Work item –
Give back exactly the lines from the one containing "Task: Click the errors" through the end of the records, including both, and no others.

Stored data entries:
****************************************

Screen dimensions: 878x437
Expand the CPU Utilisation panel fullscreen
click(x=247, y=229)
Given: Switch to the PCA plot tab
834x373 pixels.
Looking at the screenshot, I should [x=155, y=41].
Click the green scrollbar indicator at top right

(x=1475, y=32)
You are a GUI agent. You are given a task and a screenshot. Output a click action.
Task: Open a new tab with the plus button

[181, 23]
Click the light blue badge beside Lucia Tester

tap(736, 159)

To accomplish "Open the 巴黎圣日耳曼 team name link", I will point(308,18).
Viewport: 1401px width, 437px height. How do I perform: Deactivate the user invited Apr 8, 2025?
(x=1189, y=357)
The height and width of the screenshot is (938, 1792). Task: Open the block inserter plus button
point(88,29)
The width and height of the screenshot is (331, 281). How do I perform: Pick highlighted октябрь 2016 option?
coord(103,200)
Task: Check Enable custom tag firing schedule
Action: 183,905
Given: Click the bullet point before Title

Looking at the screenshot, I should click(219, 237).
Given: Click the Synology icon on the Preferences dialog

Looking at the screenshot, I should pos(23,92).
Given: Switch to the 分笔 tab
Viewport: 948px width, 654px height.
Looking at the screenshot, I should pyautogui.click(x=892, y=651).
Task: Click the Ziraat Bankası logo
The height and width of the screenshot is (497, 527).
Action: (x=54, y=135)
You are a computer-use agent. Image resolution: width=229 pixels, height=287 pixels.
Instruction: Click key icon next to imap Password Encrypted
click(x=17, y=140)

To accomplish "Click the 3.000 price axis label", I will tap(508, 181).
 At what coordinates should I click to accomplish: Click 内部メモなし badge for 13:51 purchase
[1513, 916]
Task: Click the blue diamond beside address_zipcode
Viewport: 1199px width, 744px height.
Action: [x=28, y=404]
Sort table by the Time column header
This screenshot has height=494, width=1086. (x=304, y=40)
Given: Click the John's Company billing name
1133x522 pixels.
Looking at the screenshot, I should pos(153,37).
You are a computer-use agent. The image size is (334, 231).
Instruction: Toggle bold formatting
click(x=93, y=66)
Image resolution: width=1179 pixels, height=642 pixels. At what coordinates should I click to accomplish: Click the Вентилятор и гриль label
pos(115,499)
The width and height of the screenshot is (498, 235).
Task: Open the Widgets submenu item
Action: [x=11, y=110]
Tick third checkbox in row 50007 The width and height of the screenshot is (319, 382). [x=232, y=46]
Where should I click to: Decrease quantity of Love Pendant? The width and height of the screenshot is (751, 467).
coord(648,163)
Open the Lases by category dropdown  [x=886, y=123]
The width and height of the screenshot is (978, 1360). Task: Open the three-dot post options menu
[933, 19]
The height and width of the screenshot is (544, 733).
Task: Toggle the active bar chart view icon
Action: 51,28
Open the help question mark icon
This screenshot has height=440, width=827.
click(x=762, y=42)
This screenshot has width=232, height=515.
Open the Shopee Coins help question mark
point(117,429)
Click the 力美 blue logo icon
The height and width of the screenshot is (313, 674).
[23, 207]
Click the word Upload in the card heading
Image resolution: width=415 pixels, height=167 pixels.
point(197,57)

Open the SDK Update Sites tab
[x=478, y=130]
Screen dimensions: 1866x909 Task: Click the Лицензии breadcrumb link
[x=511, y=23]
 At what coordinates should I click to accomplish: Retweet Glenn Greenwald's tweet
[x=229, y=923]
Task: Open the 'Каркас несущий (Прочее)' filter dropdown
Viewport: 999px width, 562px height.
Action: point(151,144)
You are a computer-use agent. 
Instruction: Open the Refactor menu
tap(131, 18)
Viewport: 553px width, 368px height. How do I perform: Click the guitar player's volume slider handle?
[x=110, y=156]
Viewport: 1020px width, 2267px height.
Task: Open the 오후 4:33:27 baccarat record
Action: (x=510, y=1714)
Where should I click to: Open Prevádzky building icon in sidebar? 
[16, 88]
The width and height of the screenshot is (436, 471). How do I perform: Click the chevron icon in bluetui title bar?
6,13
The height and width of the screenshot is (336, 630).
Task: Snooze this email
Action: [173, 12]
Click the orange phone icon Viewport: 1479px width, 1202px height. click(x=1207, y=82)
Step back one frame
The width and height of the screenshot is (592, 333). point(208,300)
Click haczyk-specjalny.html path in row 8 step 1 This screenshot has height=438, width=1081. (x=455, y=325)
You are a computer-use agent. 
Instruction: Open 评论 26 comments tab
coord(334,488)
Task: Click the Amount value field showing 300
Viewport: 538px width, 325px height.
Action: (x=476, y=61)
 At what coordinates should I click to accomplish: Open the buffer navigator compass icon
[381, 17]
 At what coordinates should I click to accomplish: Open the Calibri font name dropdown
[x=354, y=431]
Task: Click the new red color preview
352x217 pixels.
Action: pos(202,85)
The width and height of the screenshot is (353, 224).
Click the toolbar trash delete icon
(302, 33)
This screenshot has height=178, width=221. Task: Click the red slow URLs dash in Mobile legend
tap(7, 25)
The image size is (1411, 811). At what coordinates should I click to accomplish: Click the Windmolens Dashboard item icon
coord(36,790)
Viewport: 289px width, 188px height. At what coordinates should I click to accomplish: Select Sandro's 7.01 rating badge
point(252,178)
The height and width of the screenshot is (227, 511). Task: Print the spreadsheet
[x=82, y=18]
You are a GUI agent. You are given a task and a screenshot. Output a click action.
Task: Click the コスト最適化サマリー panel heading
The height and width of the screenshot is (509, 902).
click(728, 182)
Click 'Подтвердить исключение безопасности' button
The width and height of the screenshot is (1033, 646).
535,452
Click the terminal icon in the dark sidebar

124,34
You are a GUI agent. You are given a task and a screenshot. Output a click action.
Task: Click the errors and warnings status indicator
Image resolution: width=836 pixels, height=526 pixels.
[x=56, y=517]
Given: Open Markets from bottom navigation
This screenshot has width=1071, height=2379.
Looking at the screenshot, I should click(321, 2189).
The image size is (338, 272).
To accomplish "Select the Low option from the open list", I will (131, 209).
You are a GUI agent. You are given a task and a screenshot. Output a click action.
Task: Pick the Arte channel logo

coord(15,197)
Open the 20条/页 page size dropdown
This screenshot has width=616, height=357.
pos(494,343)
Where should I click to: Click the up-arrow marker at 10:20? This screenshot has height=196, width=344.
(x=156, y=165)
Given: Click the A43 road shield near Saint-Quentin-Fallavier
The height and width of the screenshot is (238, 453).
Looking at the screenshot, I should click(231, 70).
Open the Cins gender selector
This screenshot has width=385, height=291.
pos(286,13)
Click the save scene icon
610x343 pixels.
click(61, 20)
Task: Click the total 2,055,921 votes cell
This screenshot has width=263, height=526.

****************************************

Solution to the exercise –
Task: Click the errors and warnings status indicator
Image resolution: width=836 pixels, height=526 pixels.
[x=56, y=517]
Given: Open Markets from bottom navigation
This screenshot has width=1071, height=2379.
Looking at the screenshot, I should click(321, 2189).
The image size is (338, 272).
To accomplish "Select the Low option from the open list", I will (131, 209).
You are a GUI agent. You are given a task and a screenshot. Output a click action.
Task: Pick the Arte channel logo

coord(15,197)
Open the 20条/页 page size dropdown
This screenshot has width=616, height=357.
pos(494,343)
Where should I click to: Click the up-arrow marker at 10:20? This screenshot has height=196, width=344.
(x=156, y=165)
Given: Click the A43 road shield near Saint-Quentin-Fallavier
The height and width of the screenshot is (238, 453).
Looking at the screenshot, I should click(231, 70).
Open the Cins gender selector
This screenshot has width=385, height=291.
pos(286,13)
Click the save scene icon
610x343 pixels.
click(61, 20)
Task: Click the total 2,055,921 votes cell
This screenshot has width=263, height=526.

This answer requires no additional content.